10. L'arrêté préfectoral du 6 novembre 2020 portant transfert de M. B... aux autorités suédoises vise notamment le règlement n° 604/2013 du Parlement européen du 26 juin 2013 établissant les critères et mécanismes de détermination de l'Etat membre responsable de l'examen d'une demande d'asile présentée dans l'un des Etats membres par un ressortissant d'un pays tiers. Il indique que la comparaison de ses empreintes digitales au moyen du système " Eurodac " a révélé qu'il avait précédemment déposé une demande d'asile en Allemagne le 10 janvier 2016 et en Suède le 14 janvier 2016. Il précise également que les autorités allemandes ont été saisies d'une demande de reprise en charge le 30 septembre 2020 sur le fondement de l'article 18 (1) (b) du règlement, qu'elles ont fait connaître leur refus de reprendre en charge M. B... le 5 octobre 2020, et qu'au regard des articles 3 et 18 (1) (d) de ce même règlement, les autorités suédoises devaient être regardées comme responsables de l'examen de sa demande d'asile. Il est ainsi fait mention de ce que les autorités suédoises ont été saisies d'une demande de reprise en charge sur le fondement de l'article 18 (1) (d) le 30 septembre 2020, qu'elles ont expressément acceptée le 2 octobre 2020. Ces éléments permettent à M. B... de comprendre les motifs sur lesquels s'est fondé le préfet de police pour déterminer que la Suède était responsable de la demande d'examen de sa demande d'asile. Cet arrêt précise en outre qu'au vu des éléments de fait et de droit caractérisant la situation de M. B..., sa situation ne relève pas des dérogations prévues aux articles 3-2 et 17 du règlement du 26 juin 2013. Dans ces conditions, et contrairement à ce que soutient M. B..., l'arrêté du préfet de police ordonnant son transfert aux autorités suédoises n'est pas entaché d'insuffisance de motivation. Il suit de là que le moyen tiré de l'insuffisance de motivation de l'arrêté litigieux ne peut qu'être écarté.
11. En troisième lieu, il ressort des pièces du dossier que M. B... s'est vu remettre, le 24 septembre 2020, les brochures A et B ainsi que le guide du demandeur d'asile et la brochure prévue à l'article 29 du règlement (UE) 603/2013 comprenant toutes informations utiles sur le système " Eurodac " concernant la prise d'empreintes digitales, en langue dari, qu'il a déclarée comprendre, ainsi que cela ressort du compte-rendu de l'entretien individuel, M. B... ayant déclaré lors de cet entretien, en présence d'un interprète en langue dari, avoir compris la procédure engagée à son encontre. Il suit de là que le moyen tiré de la méconnaissance de l'article 4 du règlement ne peut qu'être écarté.

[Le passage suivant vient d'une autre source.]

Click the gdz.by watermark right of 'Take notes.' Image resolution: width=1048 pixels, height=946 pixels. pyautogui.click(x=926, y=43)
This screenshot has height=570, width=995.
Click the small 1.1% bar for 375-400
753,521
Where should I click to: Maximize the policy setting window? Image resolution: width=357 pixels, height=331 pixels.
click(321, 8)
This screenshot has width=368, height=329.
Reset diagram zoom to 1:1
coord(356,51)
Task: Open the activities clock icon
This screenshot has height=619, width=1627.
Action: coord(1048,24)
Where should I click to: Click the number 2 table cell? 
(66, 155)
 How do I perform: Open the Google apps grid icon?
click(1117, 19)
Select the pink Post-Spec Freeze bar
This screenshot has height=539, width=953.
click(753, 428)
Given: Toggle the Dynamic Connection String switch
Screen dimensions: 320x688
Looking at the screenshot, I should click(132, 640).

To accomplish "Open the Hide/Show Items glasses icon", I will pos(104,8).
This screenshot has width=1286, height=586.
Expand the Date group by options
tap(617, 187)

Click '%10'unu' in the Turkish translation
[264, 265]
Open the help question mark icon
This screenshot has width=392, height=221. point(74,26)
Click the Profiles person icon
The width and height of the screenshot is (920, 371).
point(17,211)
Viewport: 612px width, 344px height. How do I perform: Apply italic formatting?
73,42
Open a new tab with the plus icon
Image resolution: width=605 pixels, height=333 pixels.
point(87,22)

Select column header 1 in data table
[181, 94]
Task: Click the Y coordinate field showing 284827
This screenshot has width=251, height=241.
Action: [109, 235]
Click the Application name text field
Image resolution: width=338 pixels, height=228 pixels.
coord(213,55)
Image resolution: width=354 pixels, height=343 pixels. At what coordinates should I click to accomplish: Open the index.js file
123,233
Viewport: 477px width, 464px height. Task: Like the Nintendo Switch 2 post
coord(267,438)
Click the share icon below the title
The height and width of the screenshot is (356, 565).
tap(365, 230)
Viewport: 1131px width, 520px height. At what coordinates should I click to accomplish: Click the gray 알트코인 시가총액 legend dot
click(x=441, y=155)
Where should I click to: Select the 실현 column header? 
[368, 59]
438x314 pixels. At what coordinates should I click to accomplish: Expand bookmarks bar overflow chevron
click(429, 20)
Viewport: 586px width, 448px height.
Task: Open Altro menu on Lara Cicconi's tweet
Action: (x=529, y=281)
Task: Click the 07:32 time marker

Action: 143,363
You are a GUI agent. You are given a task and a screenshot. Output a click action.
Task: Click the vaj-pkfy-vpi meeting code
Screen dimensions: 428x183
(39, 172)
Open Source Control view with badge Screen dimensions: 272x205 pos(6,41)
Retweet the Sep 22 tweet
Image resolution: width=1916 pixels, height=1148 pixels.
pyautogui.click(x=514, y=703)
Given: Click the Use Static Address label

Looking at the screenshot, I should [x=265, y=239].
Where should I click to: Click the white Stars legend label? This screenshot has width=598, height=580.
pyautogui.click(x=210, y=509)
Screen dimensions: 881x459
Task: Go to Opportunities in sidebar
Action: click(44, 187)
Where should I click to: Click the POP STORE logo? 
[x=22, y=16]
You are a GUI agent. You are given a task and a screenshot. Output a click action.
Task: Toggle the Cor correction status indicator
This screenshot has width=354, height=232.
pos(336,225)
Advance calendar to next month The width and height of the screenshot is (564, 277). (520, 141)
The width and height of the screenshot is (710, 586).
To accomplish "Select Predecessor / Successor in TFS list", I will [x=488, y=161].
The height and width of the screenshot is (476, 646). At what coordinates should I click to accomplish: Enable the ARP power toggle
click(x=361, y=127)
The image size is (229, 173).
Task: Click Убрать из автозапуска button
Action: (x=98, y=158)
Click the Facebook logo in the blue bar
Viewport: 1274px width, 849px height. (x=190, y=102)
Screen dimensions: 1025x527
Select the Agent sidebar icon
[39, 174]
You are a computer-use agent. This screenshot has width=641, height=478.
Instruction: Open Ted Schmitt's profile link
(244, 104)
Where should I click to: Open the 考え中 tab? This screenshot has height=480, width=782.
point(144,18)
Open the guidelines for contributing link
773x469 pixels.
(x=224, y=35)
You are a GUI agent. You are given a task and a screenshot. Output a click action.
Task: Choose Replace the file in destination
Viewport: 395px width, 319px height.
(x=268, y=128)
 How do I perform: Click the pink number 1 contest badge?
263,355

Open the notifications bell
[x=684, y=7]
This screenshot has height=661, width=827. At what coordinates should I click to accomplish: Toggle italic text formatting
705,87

12. En quatrième lieu, la circonstance que la qualification de l'agent ayant mené l'entretien n'apparaît pas sur le résumé de l'entretien individuel mené avec M. B... est sans incidence sur la régularité de la procédure suivie. Au demeurant, il ressort du dossier que l'entretien a été mené par une personne qualifiée au sens de l'article 5 du règlement n° 604/2013 du 26 juin 2013 et il ressort du résumé de cet entretien que M. B..., qui n'a fait état d'aucune difficulté dans la compréhension de la procédure mise en oeuvre à son encontre, a pu faire valoir à cette occasion toutes observations utiles. Par ailleurs, l'article 5 de ce règlement n'exige pas que le résumé de l'entretien individuel mentionne l'identité de l'agent qui l'a mené et ce résumé, qui, selon cet article 5, peut prendre la forme d'un rapport ou d'un formulaire type, ne saurait être regardé comme une correspondance au sens de l'article L. 111-2 du code des relations entre le public et l'administration. Il ne ressort pas davantage de cet article 5, que le compte-rendu d'entretien fasse mention de la possibilité pour le ressortissant étranger de le relire avant de le signer et pour son conseil d'en solliciter la communication ainsi que de sa durée. Si M. B... soutient qu'il ne s'est pas vu remettre une copie du compte-rendu, les dispositions de l'article 5 n'imposent pas qu'une telle copie lui soit remise d'office. Enfin, et contrairement à ce que soutient M. B..., ni l'article 5 de ce règlement, ni les dispositions du droit national n'exigent que le préfet de police établisse et publie une délégation de pouvoirs pour habiliter ses agents à mener de tels entretiens. Il suit de là que le moyen tiré de la méconnaissance de l'article 5 du règlement ne peut qu'être écarté.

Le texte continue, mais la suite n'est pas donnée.